◆ TASK GOAL:
Find "Task: Select the 코스피 market tab" in the data below; transcribe the line it appears on and each line after it, exactly, to the end, and nothing else.

◆ GIVEN DATA:
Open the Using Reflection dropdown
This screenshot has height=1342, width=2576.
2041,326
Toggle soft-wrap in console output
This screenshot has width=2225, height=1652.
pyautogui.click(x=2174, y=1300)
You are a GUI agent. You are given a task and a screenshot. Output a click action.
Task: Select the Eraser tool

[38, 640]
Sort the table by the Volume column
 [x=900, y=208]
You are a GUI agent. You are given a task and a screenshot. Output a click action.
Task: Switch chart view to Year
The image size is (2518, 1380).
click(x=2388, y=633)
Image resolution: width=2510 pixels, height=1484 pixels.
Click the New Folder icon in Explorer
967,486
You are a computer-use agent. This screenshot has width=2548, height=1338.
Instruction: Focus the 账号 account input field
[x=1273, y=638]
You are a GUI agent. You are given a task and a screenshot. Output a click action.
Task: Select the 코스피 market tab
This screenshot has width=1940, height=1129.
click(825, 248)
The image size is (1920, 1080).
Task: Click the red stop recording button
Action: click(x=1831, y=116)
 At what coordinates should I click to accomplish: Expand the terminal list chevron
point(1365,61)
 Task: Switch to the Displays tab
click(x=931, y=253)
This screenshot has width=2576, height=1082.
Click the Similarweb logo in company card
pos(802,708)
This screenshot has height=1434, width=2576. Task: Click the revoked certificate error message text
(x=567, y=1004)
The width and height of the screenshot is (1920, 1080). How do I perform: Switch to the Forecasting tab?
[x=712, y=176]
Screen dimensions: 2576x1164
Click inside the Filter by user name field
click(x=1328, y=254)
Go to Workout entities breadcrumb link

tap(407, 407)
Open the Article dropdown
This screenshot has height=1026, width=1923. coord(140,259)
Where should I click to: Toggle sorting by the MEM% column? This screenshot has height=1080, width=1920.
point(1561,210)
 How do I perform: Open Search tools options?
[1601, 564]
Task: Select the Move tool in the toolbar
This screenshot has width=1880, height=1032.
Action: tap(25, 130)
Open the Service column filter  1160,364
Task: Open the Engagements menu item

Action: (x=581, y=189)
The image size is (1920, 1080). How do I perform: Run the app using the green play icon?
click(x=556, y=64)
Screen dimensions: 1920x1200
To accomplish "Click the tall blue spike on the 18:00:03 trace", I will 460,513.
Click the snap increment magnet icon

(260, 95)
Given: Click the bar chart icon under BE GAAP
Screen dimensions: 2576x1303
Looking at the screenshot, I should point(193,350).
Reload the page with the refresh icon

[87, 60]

◆ ANSWER TO THE EXERCISE:
Task: Select the 코스피 market tab
This screenshot has width=1940, height=1129.
click(825, 248)
The image size is (1920, 1080).
Task: Click the red stop recording button
Action: click(x=1831, y=116)
 At what coordinates should I click to accomplish: Expand the terminal list chevron
point(1365,61)
 Task: Switch to the Displays tab
click(x=931, y=253)
This screenshot has width=2576, height=1082.
Click the Similarweb logo in company card
pos(802,708)
This screenshot has height=1434, width=2576. Task: Click the revoked certificate error message text
(x=567, y=1004)
The width and height of the screenshot is (1920, 1080). How do I perform: Switch to the Forecasting tab?
[x=712, y=176]
Screen dimensions: 2576x1164
Click inside the Filter by user name field
click(x=1328, y=254)
Go to Workout entities breadcrumb link

tap(407, 407)
Open the Article dropdown
This screenshot has height=1026, width=1923. coord(140,259)
Where should I click to: Toggle sorting by the MEM% column? This screenshot has height=1080, width=1920.
point(1561,210)
 How do I perform: Open Search tools options?
[1601, 564]
Task: Select the Move tool in the toolbar
This screenshot has width=1880, height=1032.
Action: tap(25, 130)
Open the Service column filter  1160,364
Task: Open the Engagements menu item

Action: (x=581, y=189)
The image size is (1920, 1080). How do I perform: Run the app using the green play icon?
click(x=556, y=64)
Screen dimensions: 1920x1200
To accomplish "Click the tall blue spike on the 18:00:03 trace", I will 460,513.
Click the snap increment magnet icon

(260, 95)
Given: Click the bar chart icon under BE GAAP
Screen dimensions: 2576x1303
Looking at the screenshot, I should point(193,350).
Reload the page with the refresh icon

[87, 60]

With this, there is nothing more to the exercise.